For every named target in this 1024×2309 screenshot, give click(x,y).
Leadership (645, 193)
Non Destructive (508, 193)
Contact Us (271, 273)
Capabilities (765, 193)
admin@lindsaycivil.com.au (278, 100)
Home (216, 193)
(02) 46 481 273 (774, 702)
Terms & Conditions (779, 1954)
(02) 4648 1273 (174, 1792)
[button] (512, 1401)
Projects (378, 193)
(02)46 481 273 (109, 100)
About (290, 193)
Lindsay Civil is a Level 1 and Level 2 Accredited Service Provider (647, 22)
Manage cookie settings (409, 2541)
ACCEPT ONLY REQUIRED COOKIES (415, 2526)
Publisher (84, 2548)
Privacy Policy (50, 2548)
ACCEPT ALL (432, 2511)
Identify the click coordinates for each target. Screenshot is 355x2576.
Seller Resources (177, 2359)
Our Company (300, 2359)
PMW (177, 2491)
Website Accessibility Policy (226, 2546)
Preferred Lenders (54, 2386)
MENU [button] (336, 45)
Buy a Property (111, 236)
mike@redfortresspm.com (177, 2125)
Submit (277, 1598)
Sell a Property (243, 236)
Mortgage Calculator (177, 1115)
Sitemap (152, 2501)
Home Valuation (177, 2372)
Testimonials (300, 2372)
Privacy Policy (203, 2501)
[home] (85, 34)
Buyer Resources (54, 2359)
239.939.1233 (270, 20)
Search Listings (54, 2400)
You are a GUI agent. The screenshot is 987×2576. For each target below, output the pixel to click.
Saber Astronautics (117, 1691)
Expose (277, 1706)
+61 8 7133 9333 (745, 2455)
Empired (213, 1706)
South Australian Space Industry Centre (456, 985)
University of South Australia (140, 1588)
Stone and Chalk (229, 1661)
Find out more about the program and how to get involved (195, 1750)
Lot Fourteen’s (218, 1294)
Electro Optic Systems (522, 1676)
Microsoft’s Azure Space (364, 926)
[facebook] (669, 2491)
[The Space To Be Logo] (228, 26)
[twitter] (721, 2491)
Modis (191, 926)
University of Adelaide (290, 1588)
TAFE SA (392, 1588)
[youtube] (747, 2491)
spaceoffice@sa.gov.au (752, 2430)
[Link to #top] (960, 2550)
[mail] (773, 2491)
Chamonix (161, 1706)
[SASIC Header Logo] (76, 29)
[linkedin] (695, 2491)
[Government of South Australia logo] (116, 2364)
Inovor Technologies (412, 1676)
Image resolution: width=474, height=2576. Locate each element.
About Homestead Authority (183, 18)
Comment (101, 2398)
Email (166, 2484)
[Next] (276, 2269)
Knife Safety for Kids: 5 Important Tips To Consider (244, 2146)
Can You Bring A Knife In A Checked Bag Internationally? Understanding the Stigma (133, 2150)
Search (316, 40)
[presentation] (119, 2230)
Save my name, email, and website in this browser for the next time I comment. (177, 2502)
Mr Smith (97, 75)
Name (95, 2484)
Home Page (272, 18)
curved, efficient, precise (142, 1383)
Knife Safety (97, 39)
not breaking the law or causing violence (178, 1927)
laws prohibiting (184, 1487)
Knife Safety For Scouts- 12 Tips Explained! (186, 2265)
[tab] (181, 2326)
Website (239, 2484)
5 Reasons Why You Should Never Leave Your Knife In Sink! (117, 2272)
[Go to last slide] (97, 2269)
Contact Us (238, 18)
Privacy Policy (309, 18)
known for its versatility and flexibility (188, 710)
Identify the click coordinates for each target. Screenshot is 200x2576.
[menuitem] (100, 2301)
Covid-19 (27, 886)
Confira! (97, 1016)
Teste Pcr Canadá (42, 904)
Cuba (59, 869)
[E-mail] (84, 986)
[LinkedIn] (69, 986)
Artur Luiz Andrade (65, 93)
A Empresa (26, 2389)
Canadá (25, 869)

- - -

**WHAT THIS TASK INVOLVES**
Your answer should be the data above, retyped exactly.

**WRITTEN ANSWER**
For every named target in this 1024×2309 screenshot, give click(x,y).
Leadership (645, 193)
Non Destructive (508, 193)
Contact Us (271, 273)
Capabilities (765, 193)
admin@lindsaycivil.com.au (278, 100)
Home (216, 193)
(02) 46 481 273 (774, 702)
Terms & Conditions (779, 1954)
(02) 4648 1273 (174, 1792)
[button] (512, 1401)
Projects (378, 193)
(02)46 481 273 (109, 100)
About (290, 193)
Lindsay Civil is a Level 1 and Level 2 Accredited Service Provider (647, 22)
Manage cookie settings (409, 2541)
ACCEPT ONLY REQUIRED COOKIES (415, 2526)
Publisher (84, 2548)
Privacy Policy (50, 2548)
ACCEPT ALL (432, 2511)
Identify the click coordinates for each target. Screenshot is 355x2576.
Seller Resources (177, 2359)
Our Company (300, 2359)
PMW (177, 2491)
Website Accessibility Policy (226, 2546)
Preferred Lenders (54, 2386)
MENU [button] (336, 45)
Buy a Property (111, 236)
mike@redfortresspm.com (177, 2125)
Submit (277, 1598)
Sell a Property (243, 236)
Mortgage Calculator (177, 1115)
Sitemap (152, 2501)
Home Valuation (177, 2372)
Testimonials (300, 2372)
Privacy Policy (203, 2501)
[home] (85, 34)
Buyer Resources (54, 2359)
239.939.1233 (270, 20)
Search Listings (54, 2400)
You are a GUI agent. The screenshot is 987×2576. For each target below, output the pixel to click.
Saber Astronautics (117, 1691)
Expose (277, 1706)
+61 8 7133 9333 (745, 2455)
Empired (213, 1706)
South Australian Space Industry Centre (456, 985)
University of South Australia (140, 1588)
Stone and Chalk (229, 1661)
Find out more about the program and how to get involved (195, 1750)
Lot Fourteen’s (218, 1294)
Electro Optic Systems (522, 1676)
Microsoft’s Azure Space (364, 926)
[facebook] (669, 2491)
[The Space To Be Logo] (228, 26)
[twitter] (721, 2491)
Modis (191, 926)
University of Adelaide (290, 1588)
TAFE SA (392, 1588)
[youtube] (747, 2491)
spaceoffice@sa.gov.au (752, 2430)
[Link to #top] (960, 2550)
[mail] (773, 2491)
Chamonix (161, 1706)
[SASIC Header Logo] (76, 29)
[linkedin] (695, 2491)
[Government of South Australia logo] (116, 2364)
Inovor Technologies (412, 1676)
Image resolution: width=474, height=2576. Locate each element.
About Homestead Authority (183, 18)
Comment (101, 2398)
Email (166, 2484)
[Next] (276, 2269)
Knife Safety for Kids: 5 Important Tips To Consider (244, 2146)
Can You Bring A Knife In A Checked Bag Internationally? Understanding the Stigma (133, 2150)
Search (316, 40)
[presentation] (119, 2230)
Save my name, email, and website in this browser for the next time I comment. (177, 2502)
Mr Smith (97, 75)
Name (95, 2484)
Home Page (272, 18)
curved, efficient, precise (142, 1383)
Knife Safety (97, 39)
not breaking the law or causing violence (178, 1927)
laws prohibiting (184, 1487)
Knife Safety For Scouts- 12 Tips Explained! (186, 2265)
[tab] (181, 2326)
Website (239, 2484)
5 Reasons Why You Should Never Leave Your Knife In Sink! (117, 2272)
[Go to last slide] (97, 2269)
Contact Us (238, 18)
Privacy Policy (309, 18)
known for its versatility and flexibility (188, 710)
Identify the click coordinates for each target. Screenshot is 200x2576.
[menuitem] (100, 2301)
Covid-19 (27, 886)
Confira! (97, 1016)
Teste Pcr Canadá (42, 904)
Cuba (59, 869)
[E-mail] (84, 986)
[LinkedIn] (69, 986)
Artur Luiz Andrade (65, 93)
A Empresa (26, 2389)
Canadá (25, 869)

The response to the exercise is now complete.